Reichlich Platz und Auslauf für den einzelnen Strauß, so sehen artgerechte Stallungen für das Tierwohl aus, Foto: Andreas Franke für LEAG
An einem der Naturzäune aus Holz steht Philipp Gabel. Der Zaun reicht ihm bis zur Schulter, aber die Strauße auf der anderen Seite sind noch ein ganzes Stück größer. „Bis zu 2,8 Meter kann so ein Afrikanischer Strauß groß werden“, erklärt er. „Aber die Weibchen bleiben kleiner.“
Auf der Straußenfarm „An der Spree“ in Lohsa gehören Bilder wie diese zum Alltag. Als Enrico und Manuela Gabel – Philipps Eltern – 2005 beschlossen, ein Grundstück zu pachten und einen Hof zu errichten, konnte sich das noch niemand vorstellen. Jetzt nach 15 Jahren ist das Zusammenleben mit den Laufvögeln zur Normalität geworden. Auch wenn faszinierte Besucher der Farm Gabels immer wieder daran erinnern, dass diese Tiere etwas Besonderes sind.

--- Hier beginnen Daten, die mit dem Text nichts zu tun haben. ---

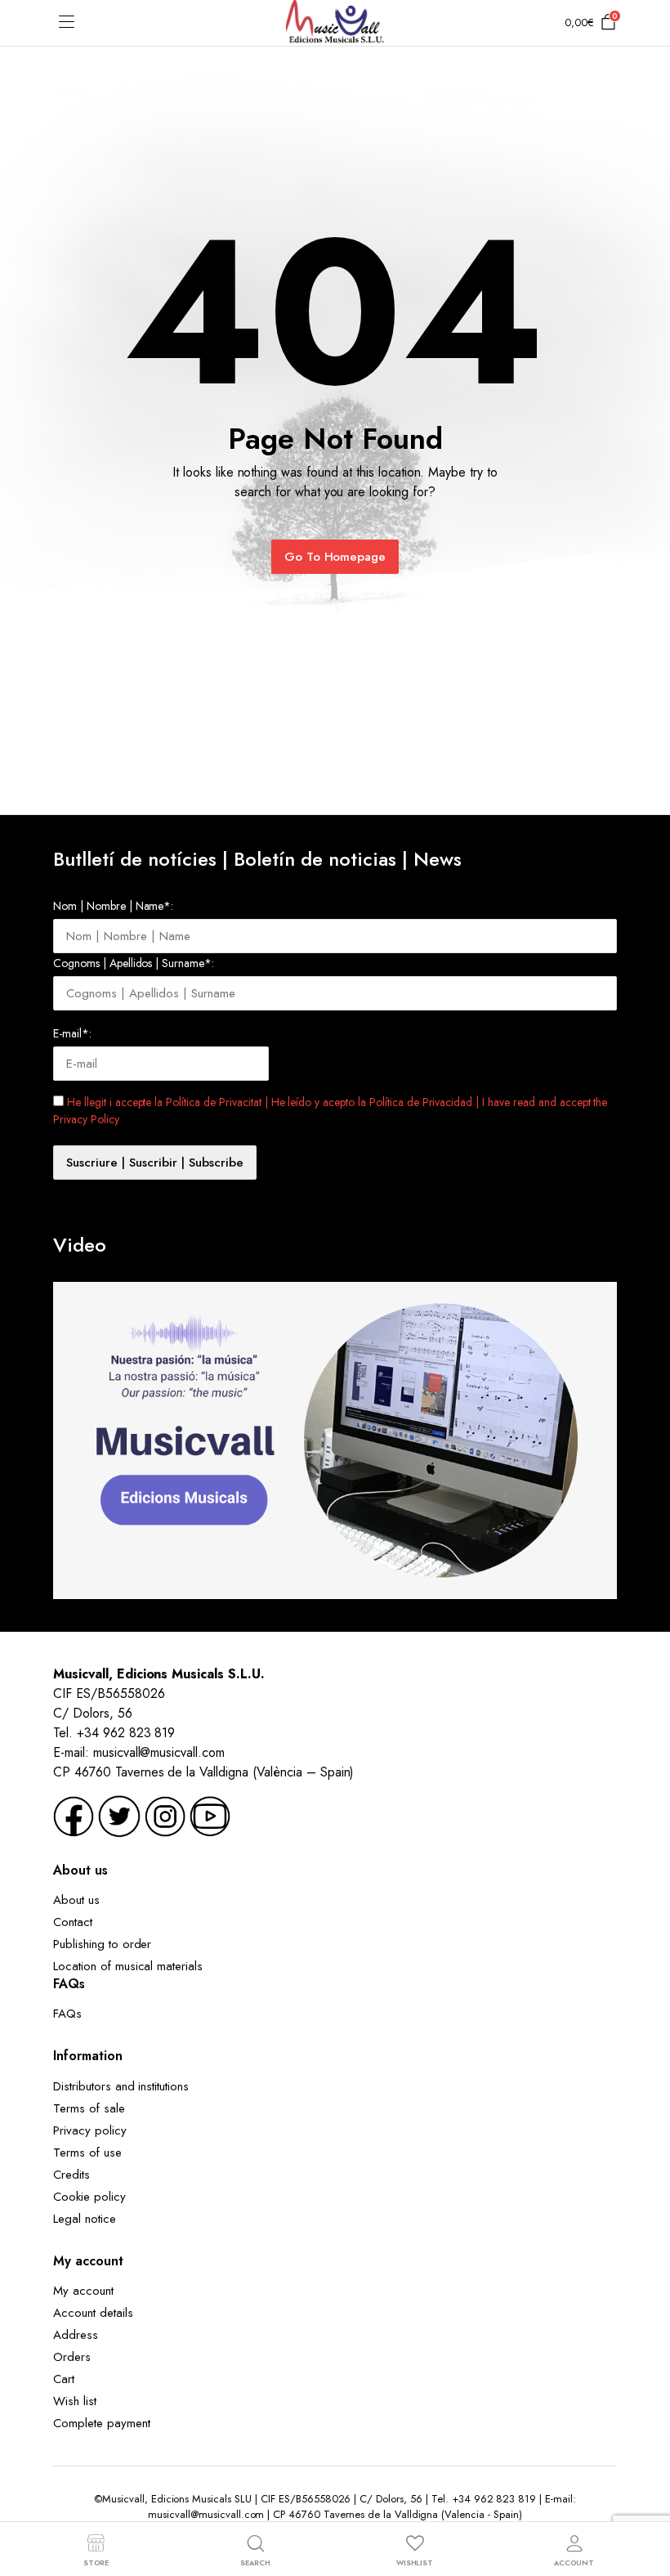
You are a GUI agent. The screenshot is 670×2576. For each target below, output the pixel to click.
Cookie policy (89, 2197)
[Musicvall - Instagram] (165, 1815)
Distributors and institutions (121, 2086)
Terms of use (87, 2153)
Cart (63, 2379)
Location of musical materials (128, 1966)
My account (83, 2291)
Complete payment (101, 2423)
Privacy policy (90, 2130)
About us (76, 1900)
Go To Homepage (335, 557)
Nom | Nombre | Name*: (113, 906)
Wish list (74, 2401)
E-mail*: (72, 1033)
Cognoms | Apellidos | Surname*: (133, 963)
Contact (72, 1922)
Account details (93, 2313)
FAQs (67, 2014)
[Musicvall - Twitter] (119, 1815)
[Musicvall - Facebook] (73, 1815)
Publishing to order (102, 1944)
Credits (71, 2175)
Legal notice (84, 2219)
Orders (72, 2357)
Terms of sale (89, 2108)
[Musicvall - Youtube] (210, 1815)
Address (75, 2335)
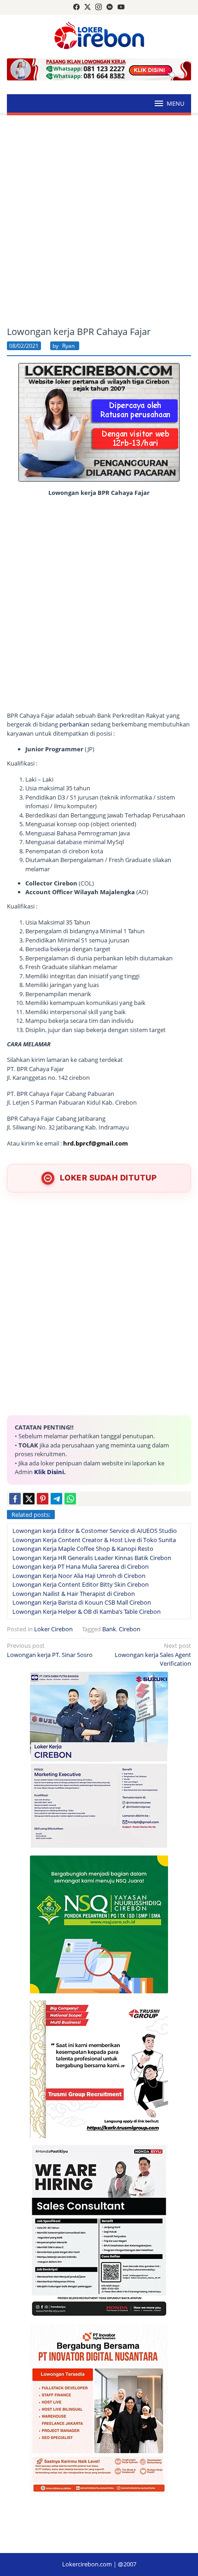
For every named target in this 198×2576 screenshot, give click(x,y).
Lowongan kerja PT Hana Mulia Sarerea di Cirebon (80, 1566)
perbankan (74, 724)
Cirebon (129, 1629)
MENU (175, 103)
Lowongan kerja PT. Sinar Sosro (50, 1650)
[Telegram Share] (56, 1498)
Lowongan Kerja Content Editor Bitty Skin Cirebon (80, 1584)
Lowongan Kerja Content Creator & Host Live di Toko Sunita (94, 1540)
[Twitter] (87, 7)
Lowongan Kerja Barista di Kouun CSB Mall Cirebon (81, 1602)
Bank (109, 1629)
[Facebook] (76, 7)
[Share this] (15, 1498)
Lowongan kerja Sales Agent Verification (153, 1654)
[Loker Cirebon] (99, 37)
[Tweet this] (29, 1498)
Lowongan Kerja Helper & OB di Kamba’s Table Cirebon (86, 1611)
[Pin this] (42, 1498)
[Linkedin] (109, 7)
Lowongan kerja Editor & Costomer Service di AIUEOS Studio (94, 1530)
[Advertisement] (99, 221)
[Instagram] (98, 7)
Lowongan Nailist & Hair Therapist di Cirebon (73, 1593)
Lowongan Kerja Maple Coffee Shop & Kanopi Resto (82, 1548)
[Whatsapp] (70, 1498)
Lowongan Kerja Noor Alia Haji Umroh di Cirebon (79, 1576)
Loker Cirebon (53, 1629)
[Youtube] (121, 7)
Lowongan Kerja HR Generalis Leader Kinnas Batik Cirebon (91, 1558)
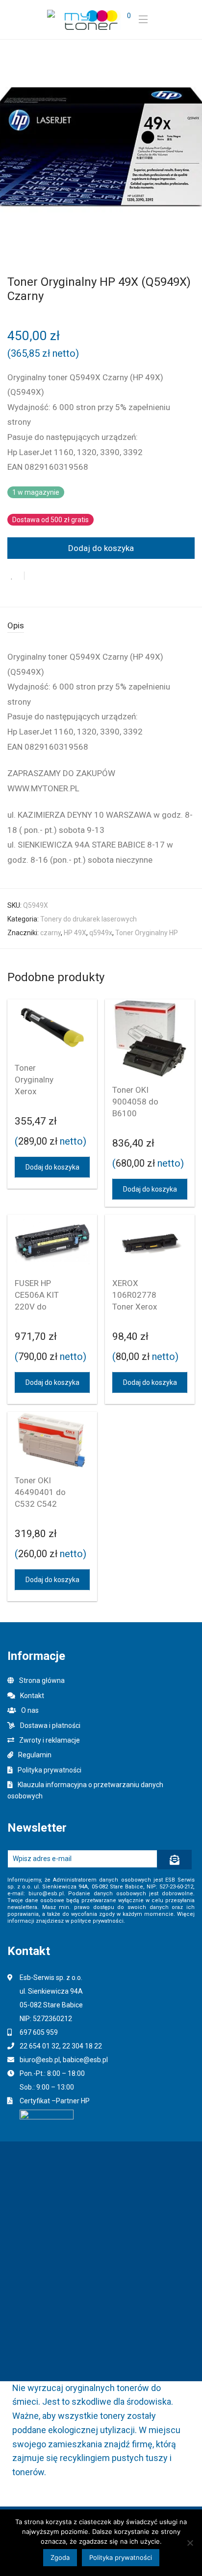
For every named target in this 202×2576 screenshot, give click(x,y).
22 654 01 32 (39, 2046)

Strauße sind die größten und schwersten Vögel der Welt.
Sie können zwar nicht fliegen, erreichen aber im Lauf Höchstgeschwindigkeiten von bis zu 70 Kilometern pro Stunde, Foto: Andreas Franke für LEAG
Farm verbindet Landwirtschaft, Tourismus und Hofladen
Im Hofladen findet sich alles rund um den Strauß. Inklusive Osterdekoration der besonderen Art. Ein kunstvoll bearbeitetes Straußenei macht nicht nur was her, sondern füllt auch gleich das ganze Osternest aus, Foto: Familie Gabel (privat)
Etwa vier Hektar umfasst die Straußenfarm auf der augenblicklich rund 50 Tiere leben. Je nach Saison und Bruterfolg kann die Zahl variieren. Ein besonderer Publikumsmagnet sind die Küken aus eigener Zucht, die auf noch etwas wackligen Beinen handlicher daherkommen als ihre Eltern. „Angefangen hat alles mit zwei Hennen und einem Hahn“, erzählt Enrico Gabel.

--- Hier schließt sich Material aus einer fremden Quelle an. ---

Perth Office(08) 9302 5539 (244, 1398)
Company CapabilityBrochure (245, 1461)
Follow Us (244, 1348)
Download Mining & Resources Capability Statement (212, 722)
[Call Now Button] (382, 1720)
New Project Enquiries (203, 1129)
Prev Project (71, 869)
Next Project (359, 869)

„Keiner von uns stammte aus der Landwirtschaft, aber wir wollten etwas mit Tieren machen. Warum also nichts Exotisches? Unsere ersten Strauße kauften wir von einem Züchter in Polen.“ Dann sei alles schnell immer umfangreicher geworden. „Anfangs war es eher ein Hobby. Aber als der Tourismus in der Region zunahm, kamen immer mehr Anfragen. Die Nachfrage war groß und die Besuchertendenz bis heute steigend, auch für Produkte rund um den Strauß. Darauf haben wir uns eingestellt.“
Da braucht der Osterhase keine Angst vor zerbrochenen Ostereiern zu haben. Ein Straußenei lässt sich ohne Bohrer oder anderes Werkzeug nicht öffnen, Foto: Andreas Franke für LEAG
Neben Fleisch- und Wurstwaren können im Hofladen auch Federn und Produkte aus Straußenleder erworben werden. „Alles aus eigener Produktion und Verarbeitung. Unsere Tiere wachsen stressfrei auf und erhalten ganz natürliches Futter: ohne Hormone, Leistungssteigerer, Tiermehl oder Antibiotika.“ So kurz vor Ostern hätten Straußeneier natürlich gerade Hochsaison.

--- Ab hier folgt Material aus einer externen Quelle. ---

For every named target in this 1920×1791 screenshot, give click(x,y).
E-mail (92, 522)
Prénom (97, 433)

„Es sind die größten Eier weltweit und entsprechen ungefähr 20 Hühnereiern. Dekoriert oder als Lampen sind sie ein besonderes optisches Highlight. Wir gehen auch auf Kundenwünsche ein, wenn es machbar ist.
In einem kleinen Familienbetrieb kann man da zum Glück flexibel und individuell auf Ideen reagieren.“
"Strauße sind anpassungsfähige Vögel. Ihnen macht das europäische Klima nichts aus - nicht einmal im Winter", verrät Enrico Gabel, Foto: Andreas Franke für LEAG
Auch nachdem die Familie gemeinsam die Farm errichtet hat, geht die Arbeit nie aus. Philipp Gabel hilft wo er kann, Foto: Andreas Franke für LEAG
Ohne die Familie geht nichts
Um diesen Traum leben zu können, packt Familie Gabel zusammen an. Philipp Gabels Schwester Kim-Laura und auch Opa Wilfried sind mit von der Partie. Alle helfen, wo sie können. Als Fahrzeugdisponent bei der TSS koordiniert Philipp Gabel Silo LKWs. Nach seiner Ausbildung zum Berufskraftfahrer sattelte er 2015 zum Disponenten um.
„Ich fange früh an und bin spät zuhause. Trotzdem stecke ich jede freie Minute in die Hofarbeit. Schließlich ist das eine Herzensangelegenheit und man verbringt viel Zeit mit der Familie. Das gefällt mir daran.“
Ohne helfende Hände wäre diese Aufgabe auch gar nicht zu bewältigen. Philipp Gabel übernimmt dabei breit gefächert so gut wie jede Arbeit. „Die Ställe ausmisten, den Rasen mähen, die Tiere füttern. Das sind alles Dinge, die regelmäßig gemacht werden müssen. Außerdem fallen Bauarbeiten und Instandhaltungsmaßnahmen an den Gehegen an. Unsere Zäune sind aus Holz, die muss man ordentlich pflegen. Unsere Strauße sollen sich ja wohl fühlen. Und den Leuten wollen wir ein schönes Ambiente bieten, wenn sie uns besuchen kommen“, sagt er.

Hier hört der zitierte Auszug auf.